On June 14, Charles Saunders, Chief Magistrate and Civil Commissioner in Zululand (1899-1909) wrote to C.J. Hignet, the magistrate of Nqutu ("Reluctant Rebellion" p.241):
I quite agree with your conclusions as to our men trying to goad the whole population into rebellion, and you have no idea of the difficulties we had in Nkandha in trying to protect people one knew perfectly well were faithful to us.
In his communication of July 10 1906 to the Prime Minister, (PM 61/15/66 Governor to PM 10.7.06) the Governor described the "sweeping actions and the mopping-up operations as continued slaughter. Fred Graham, a permanent civil servant in the Colonial Office, in his Minute of July 10, described it as "massacre".
Nazism & racism: The most revealing was the long letter of July 24 1906 (CO 179/236/24787 minute 10-7-06) sent by the Anglican Archdeacon, Charles Johnson, from St. Augustine's in Nqutu division, to the Society for the Propagation of the Gospels in London. He was a man of the British establishment and not known to have excessive zeal for standing up for the rights of the Africans. He wrote (cited "Reluctant Rebellion" p. 241):
Many thinking people have been asking themselves, what are we going to do with his teeming population? Some strong-handed men have thought the time was ripe for solving the great question. They knew that there was a general widespread spirit of disaffection among the natives of Natal, the Free State and the Transvaal, but specially in Natal, and they commenced the suppression of the rebellion in the fierce hope that the rebellion might so spread throughout the land and engender a war of practical extermination. I fully believe that they were imbued with the conviction that this was the only safe way of dealing with the native question, and they are greatly disappointed that the spirit of rebellion was not strong enough to bring more than a moiety of the native peoples under the influence of the rifle. Over and over again it was said, `They are only sitting on the fence, it shall be our endeavour to bring them over'; and again, speaking of the big chiefs, `We must endeavour to bring them in if possible! Yes, they have been honest and outspoken enough-the wish being father to the thought-they prophesied the rebellion would spread throughout South Africa; had they been true prophets, no doubt the necessity of solving the native question would have been solved for this generation at least.
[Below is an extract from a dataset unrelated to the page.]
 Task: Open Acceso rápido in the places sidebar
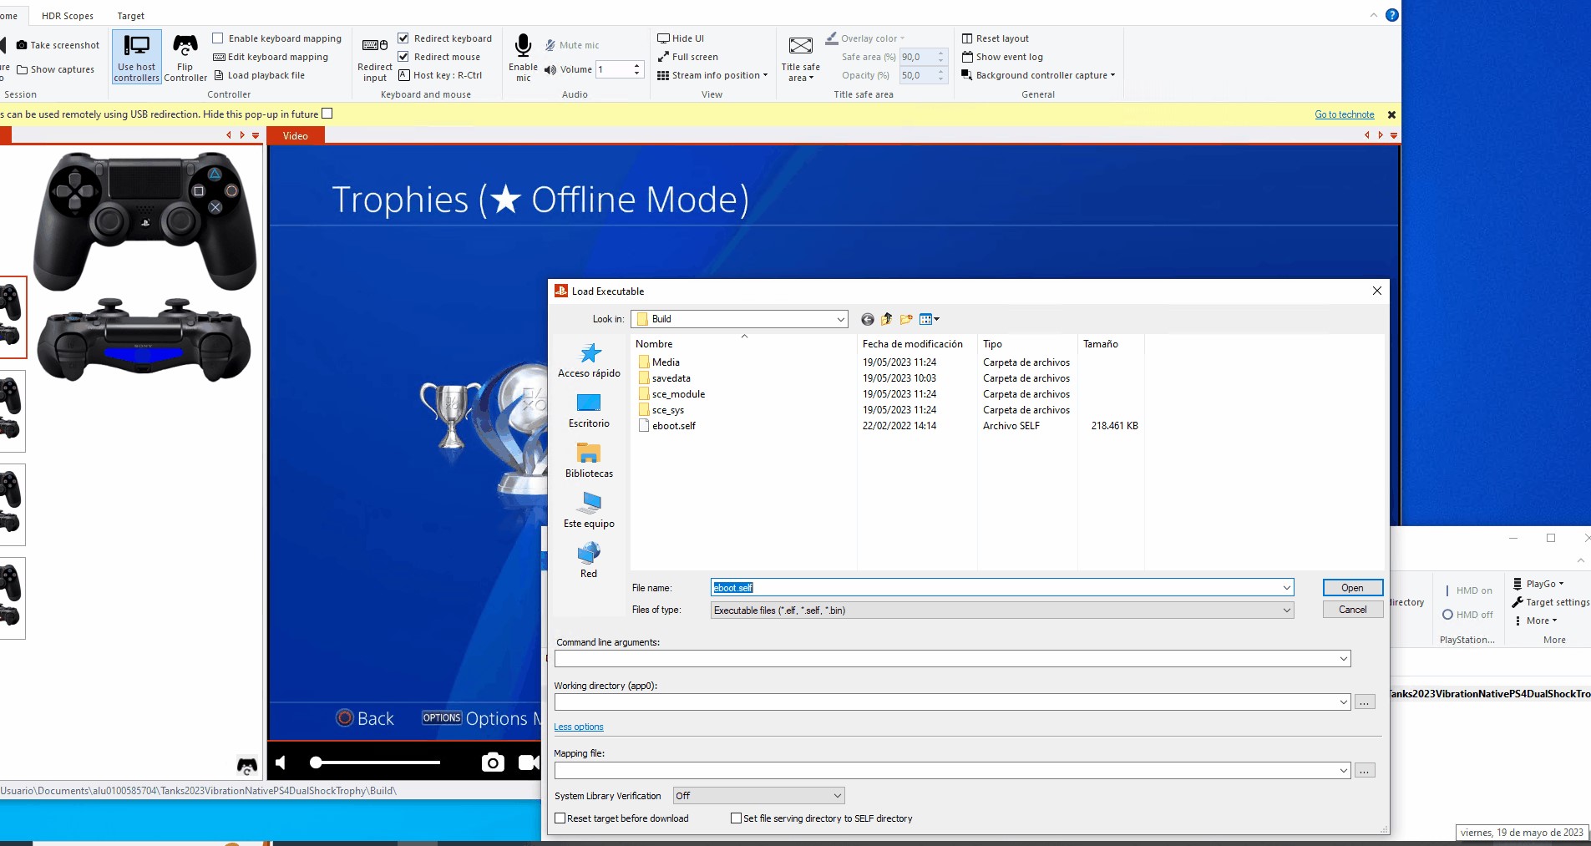589,360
John Merriman was a veteran Cape politician. He was one of those so-called liberals who accepted Nazism as a doctrine, or in other words Anglo-Saxon superiority, but regretted its consequent atrocities and thus fumigated their consciences. He wrote to Goldwin Smith (Merriman papers NHo. 202, 16.9.06 cited "Reluctant Rebellion" p.246) in September 1906:
We have had a horrible business in Natal with the natives. I suppose the whole truth will never be known, but enough comes out to make us see how thin the crust is that keeps our christian civilisation from the old-fashioned savagery machine-guns and modern rifles against knobsticks and assagais are heavy odds and do not add much to the glory of the superior race.
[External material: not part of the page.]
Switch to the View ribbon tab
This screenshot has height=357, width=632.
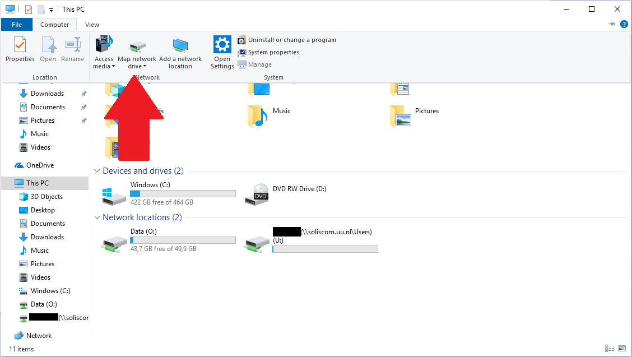pos(92,25)
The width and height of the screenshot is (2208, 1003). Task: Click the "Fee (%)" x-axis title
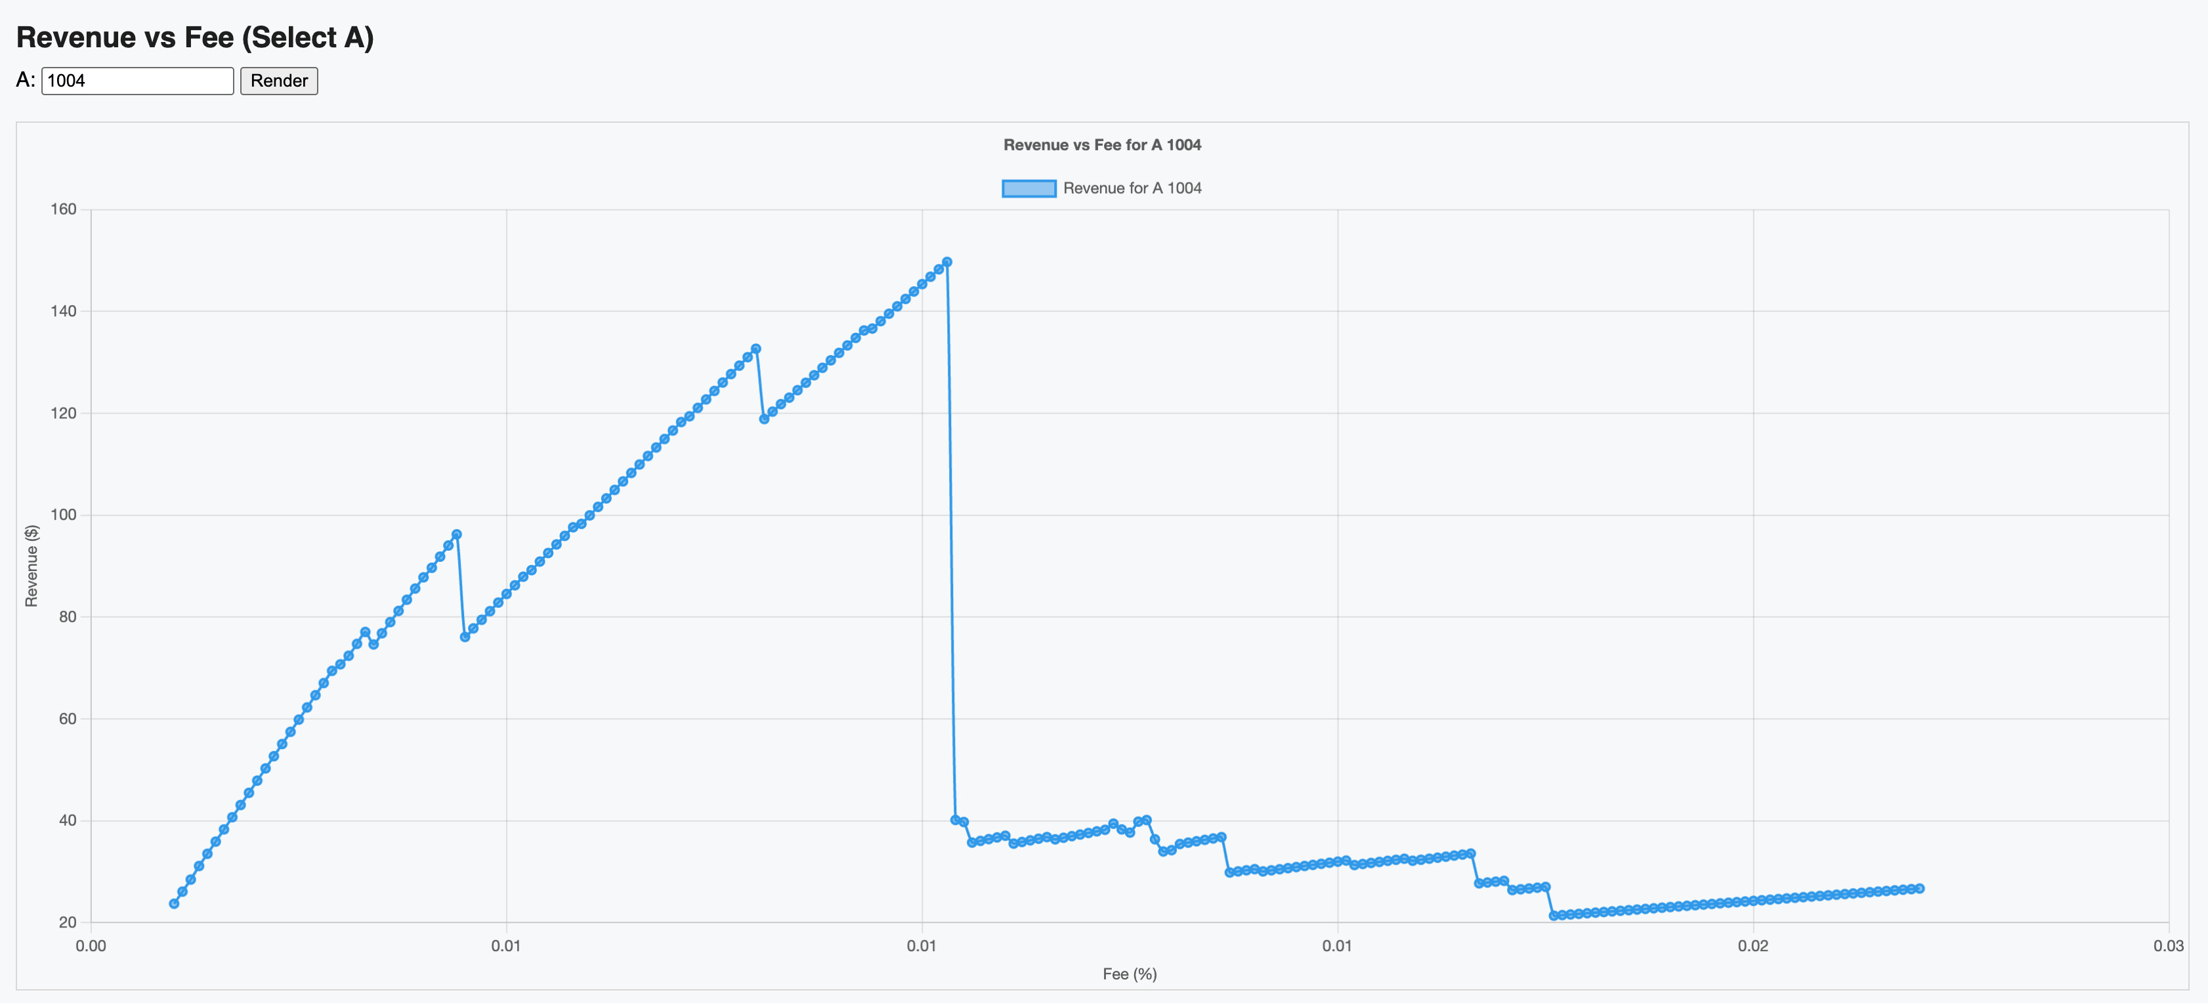[x=1130, y=974]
In the letter of the Archdeacon the expression "practical extermination", and in a letter of Lieutenant Mills "practically wiped out", have been used. This was what the German Nazis wanted to do to the Jews: to exterminate them. Does it make any difference whether the victims of racial slaughter are Jews or blacks?
Conspiracy to massacre Blacks: Gandhi was well aware of the conspiracy to massacre the Africans. When there was war hysteria in the colonial press, this prophet of non-violence did not apply his mind as to how to stop such a conflict. On the contrary, he did not want Indians to be left behind, but wanted them to take a full part in this genocide.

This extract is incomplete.